3. Al zou een mens na zijn bekering nooit meer zondigen, voor die tijd is er zeer veel overtreden. De gehoorzaamheid van Gods kind kan nooit de vroegere zonden betalen. Sheppard schrijft op blz. 177 “Daarom zijn plichten voor een ziel slechts verrotte krukken om op te rusten.” Een tegenwerping zou kunnen zijn: waarom moeten we dan nog plichten verrichten? Het antwoord is dat plichten niet verworpen moeten worden, maar wel het steunen erop Als er iets goeds in plichten wordt aangetroffen is dat van de Heere afkomstig. Plichten dienen nagekomen te worden, ook al kan men er niet door behouden worden. Plichten dienen gedaan te worden om zondaren naar Jezus Christus te brengen. Er dient bijvoorbeeld naar een preek geluisterd te worden om naar Jezus Christus te brengen. De duif ten tijde van Noach gebruikte haar vleugels om in de ark te komen. Als ze haar vleugels niet had gebruikt was ze omgekomen. Zo zijn de plichten te vergelijken met vleugels. Gebruik de plichten om u te brengen naar de Heere Jezus Christus. Plichten zijn dienstmeisjes om de ziel naar Christus te leiden. Plichten maken een mens niet zalig, maar worden wel aangetroffen bij mensen die zalig zullen worden. God de Vader wordt verheerlijkt door de betrachting van uw plichten. Christus heeft Zijn bloed vergoten om Zich een volk te kopen ijverig in goede werken, niet om daarmee zielen te redden,maar om Hem te eren. Mag er die ijver zijn in goede werken met het oog op de eer van God? Een ijver in goede werken zonder het evenwel van die goede werken op zichzelf te verwachten als het gaat om de zaligheid?
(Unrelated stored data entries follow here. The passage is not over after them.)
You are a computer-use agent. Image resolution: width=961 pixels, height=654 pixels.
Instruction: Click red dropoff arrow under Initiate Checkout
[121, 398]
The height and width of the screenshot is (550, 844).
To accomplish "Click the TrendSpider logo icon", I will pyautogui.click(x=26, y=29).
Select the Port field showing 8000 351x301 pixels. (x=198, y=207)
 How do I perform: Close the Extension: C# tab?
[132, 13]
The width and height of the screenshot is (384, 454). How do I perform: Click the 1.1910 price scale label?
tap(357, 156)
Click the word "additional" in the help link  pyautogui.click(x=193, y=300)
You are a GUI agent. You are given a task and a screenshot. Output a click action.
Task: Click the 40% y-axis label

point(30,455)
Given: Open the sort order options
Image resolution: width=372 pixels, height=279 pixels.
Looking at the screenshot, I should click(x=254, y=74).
Schaamteloze verwaandheid als oorzaak van verderf

Alle mensen zijn de mening toegedaan dat er geen zaligheid is te verkrijgen dan door de verdienste van Christus. En omdat zij zich vastklemmen aan deze mening, daarom denken ze dat ze zich door de hand des geloofs vastklemmen aan Jezus Christus. Zo gaan ze verloren omdat ze zich vastklemmen aan hun eigen houvast. Velen hopen dat Christus hen zal zalig maken, terwijl daar geen grond en geen genade voor aanwezig is. Wie er daarentegen van overtuigd wordt buiten Christus te zijn en een zondig schepsel te zijn, zou uitroepen: Heere, wat moet ik doen om zalig te worden? Sommigen zondigen onbeschaamd omdat ze erop vertrouwen dat God nu genade zal schenken. We lezen op pag. 182, de laatste bladzijde van het boek van Sheppard: “Daarom rusten velen van u op Christus zoals de abrikozenboom die tegen de muur aanleunt, maar die toch vast geworteld is in de aarde. Zo leunt u op Christus voor de zaligheid, maar u bent nog vast geworteld in de wereld, vast geworteld in uw trots, vast geworteld in uw vuilheid. Wee u, als u in deze staat omkomt. God zal u omhakken als brandstof voor Zijn toorn, welke dwaze hoop u ook hebt dat u door Christus zalig zult worden.”

Als het gaat over het verrichten van plichten schrijft Sheppard op een dusdanige wijze dat God op het hoogst wordt verheerlijkt en de mens op het diepst wordt vernederd. Er komt immers geen enkele plicht van de mens in aanmerking als het gaat om zalig worden. De Heere geve dat duidelijk gezien zou mogen worden of al duidelijker gezien zou mogen worden dat de grond van de zaligheid alleen in het werk van Christus ligt en niet in het verrichten van enige plicht. Anderzijds geve of versterke de Heere verlangen tot eer van Zijn Naam te leven, de plichten te doen die Hij eist, zonder daar in het minst op te vertrouwen wat de zaligheid aangaat.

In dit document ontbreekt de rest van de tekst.